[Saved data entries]
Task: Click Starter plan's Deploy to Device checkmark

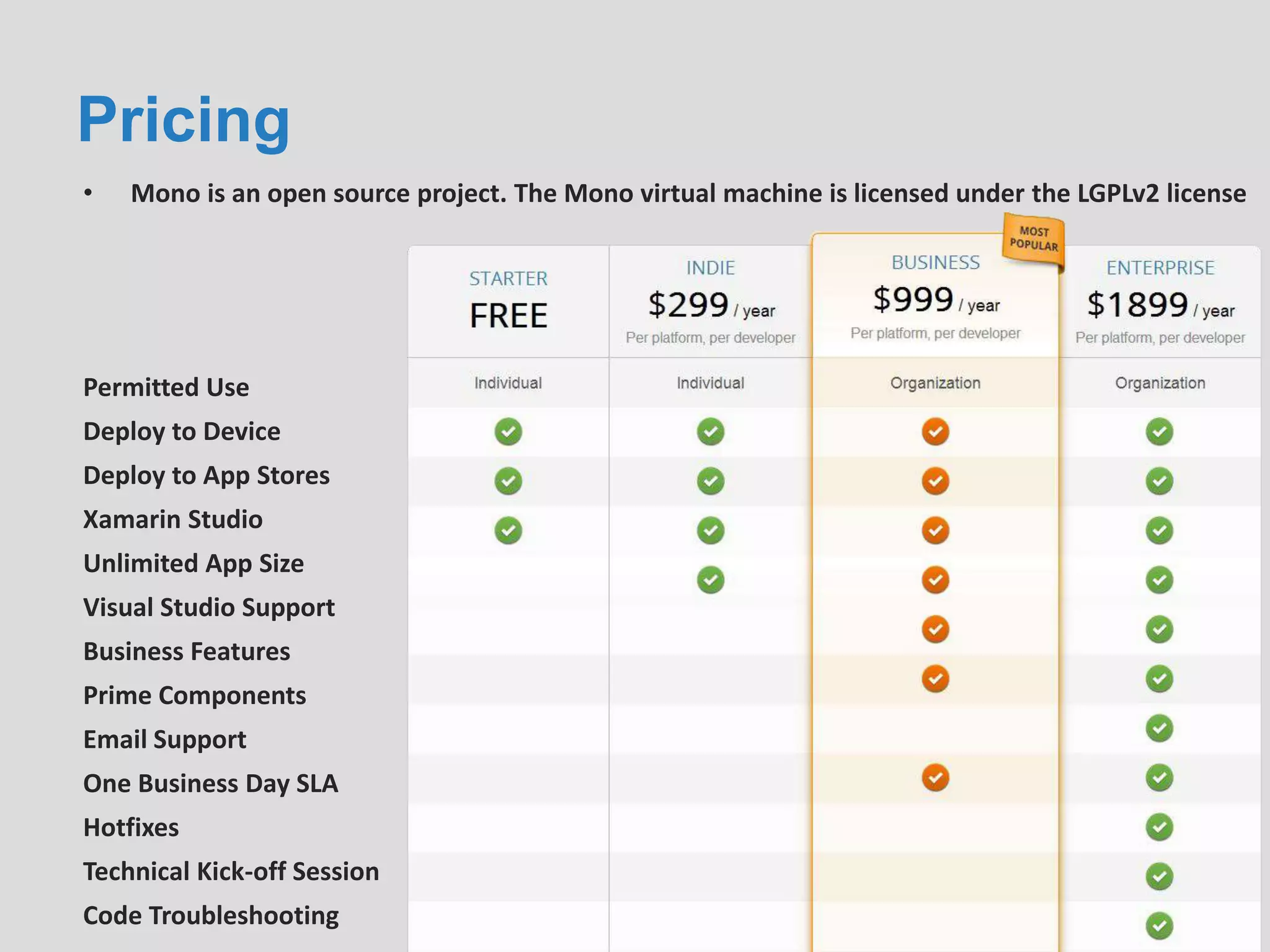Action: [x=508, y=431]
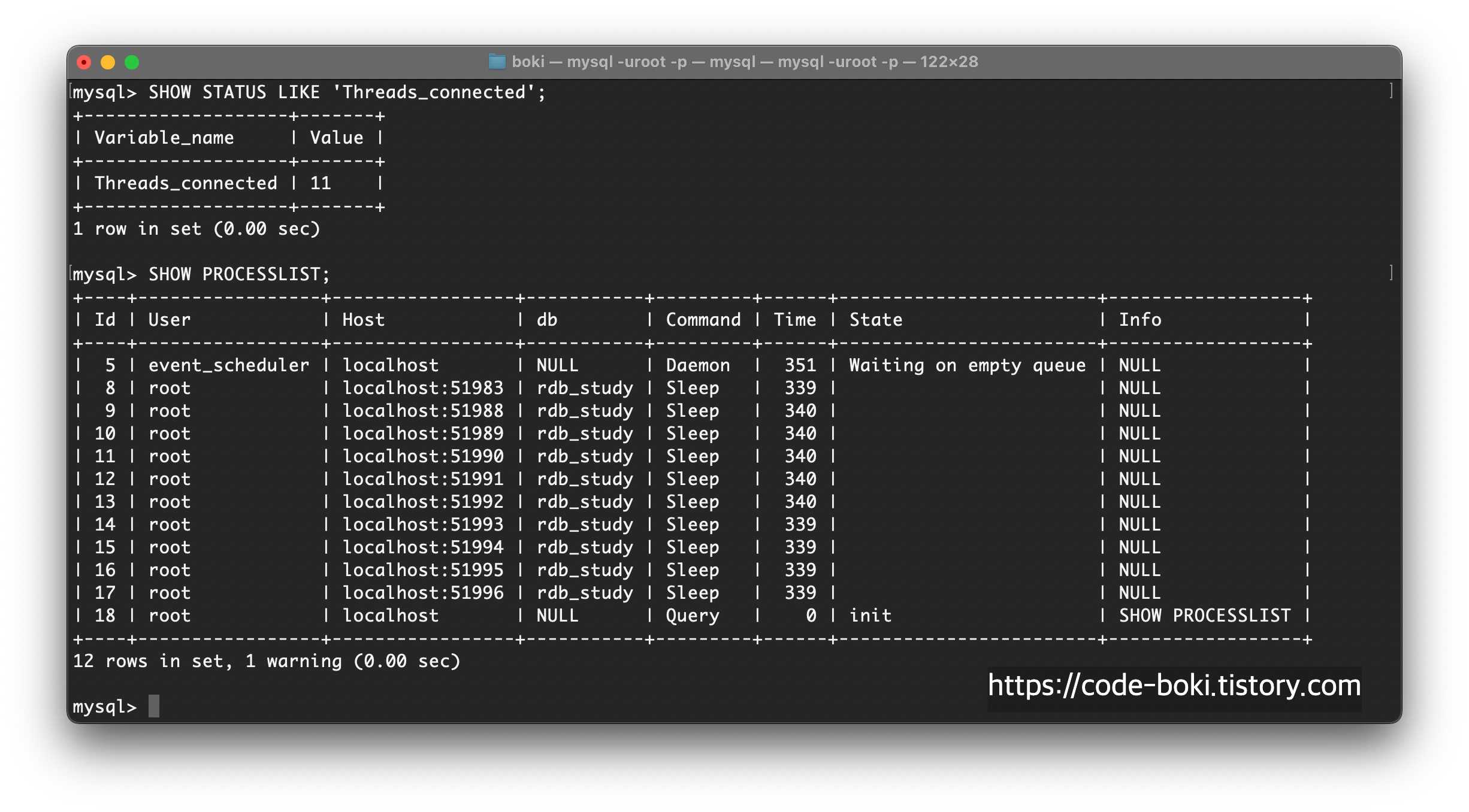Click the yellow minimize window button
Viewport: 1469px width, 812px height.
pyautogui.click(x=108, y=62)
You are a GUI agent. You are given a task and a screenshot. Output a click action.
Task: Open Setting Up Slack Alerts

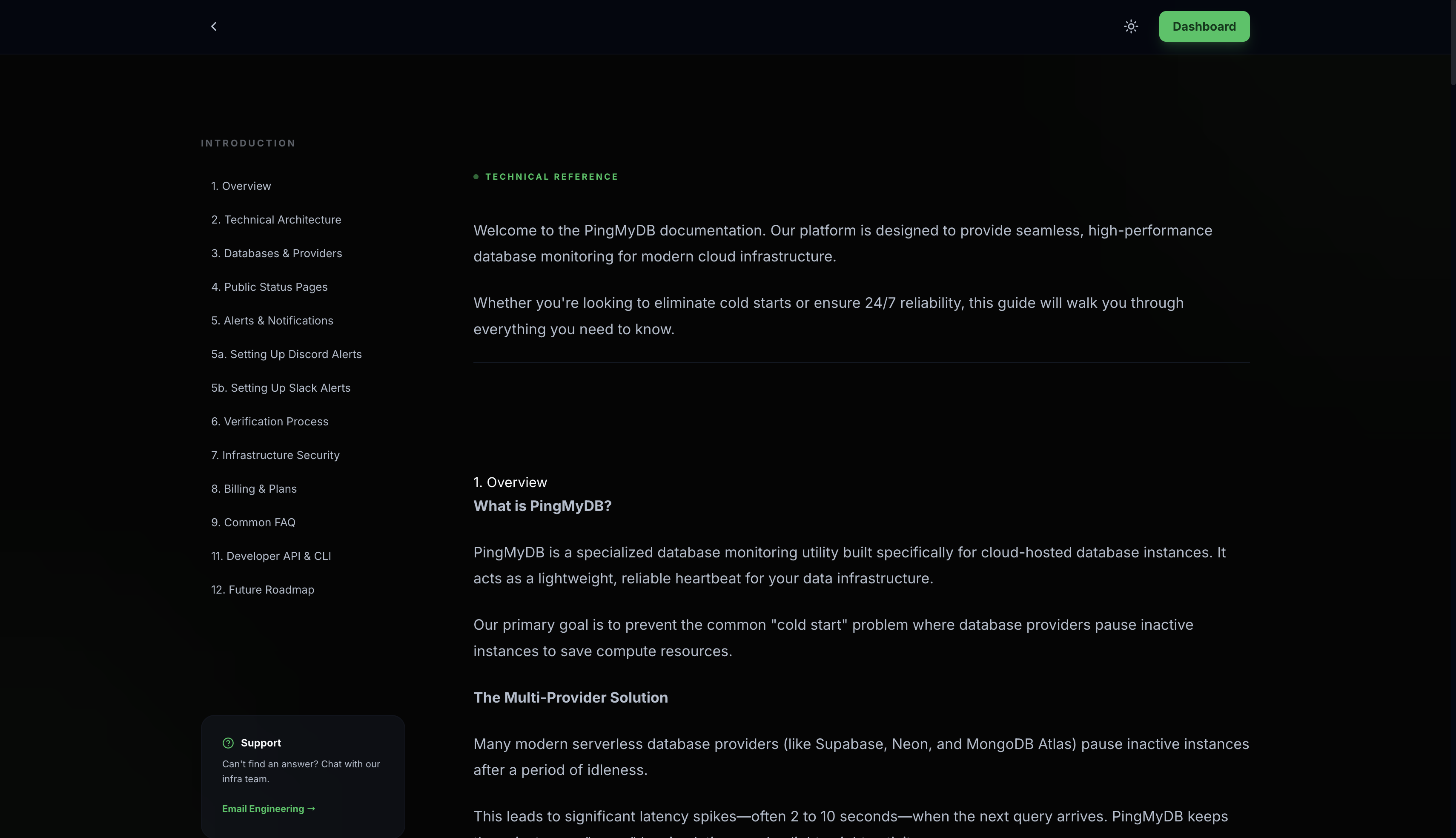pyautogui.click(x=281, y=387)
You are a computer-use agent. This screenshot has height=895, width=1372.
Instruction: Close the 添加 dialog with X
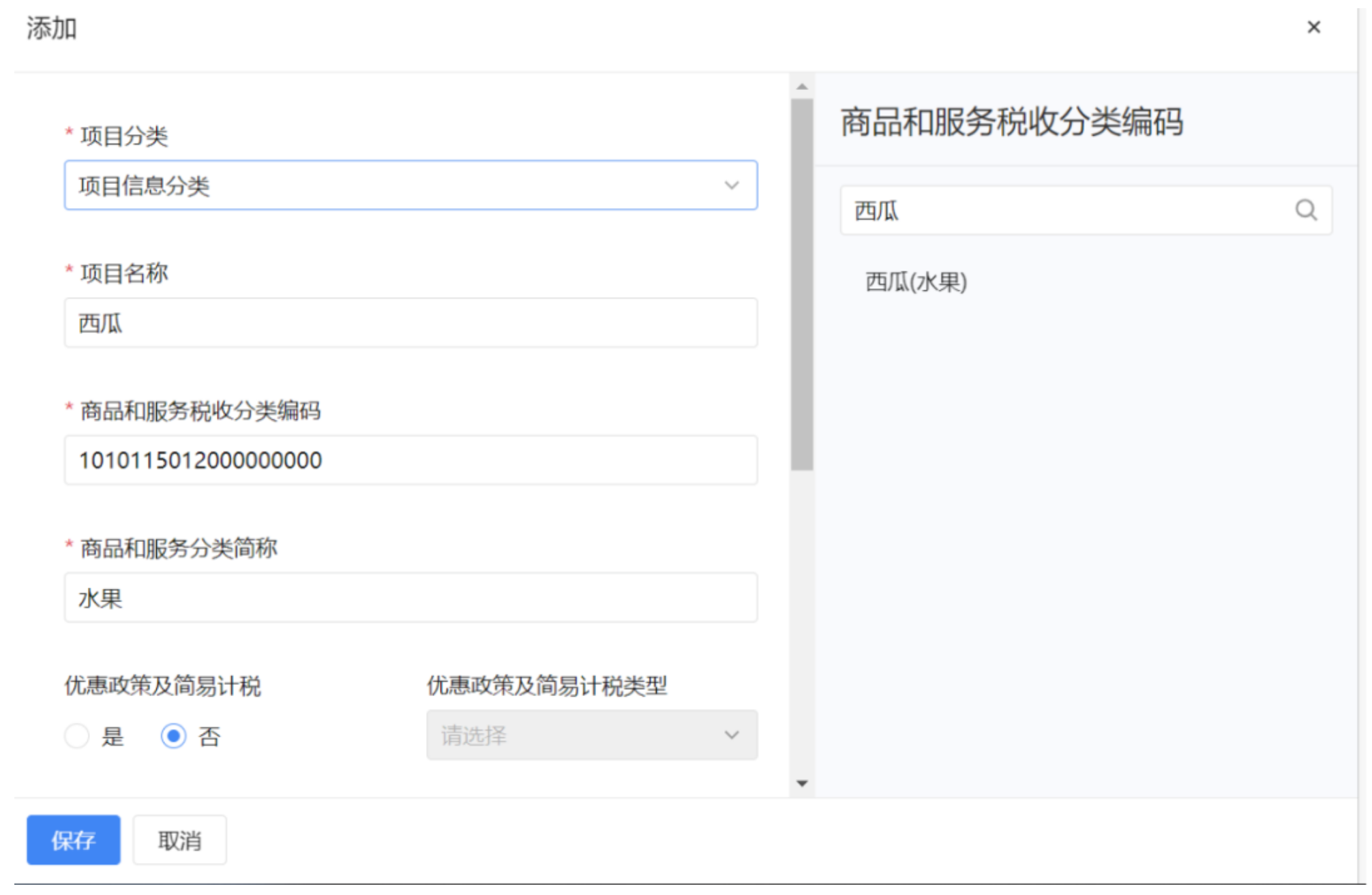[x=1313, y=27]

**WORK INSTRUCTION**.
The answer must be an exact transcription of the lines from the one containing "You are a computer-use" through the last line of the records above, both included, with no pictures.

**RESPONSE AREA**.
You are a computer-use agent. This screenshot has height=895, width=1372.
Instruction: Close the 添加 dialog with X
[x=1313, y=27]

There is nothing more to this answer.